→ Instructions to follow: In your reply, write out each entry exactly as given.

→ Information given:
-- -- --

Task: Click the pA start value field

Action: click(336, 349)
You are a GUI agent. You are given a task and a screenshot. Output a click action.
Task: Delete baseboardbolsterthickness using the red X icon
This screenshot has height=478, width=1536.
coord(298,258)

-- -- --

→ The completed task:
Task: Click the pA start value field

Action: click(336, 349)
You are a GUI agent. You are given a task and a screenshot. Output a click action.
Task: Delete baseboardbolsterthickness using the red X icon
This screenshot has height=478, width=1536.
coord(298,258)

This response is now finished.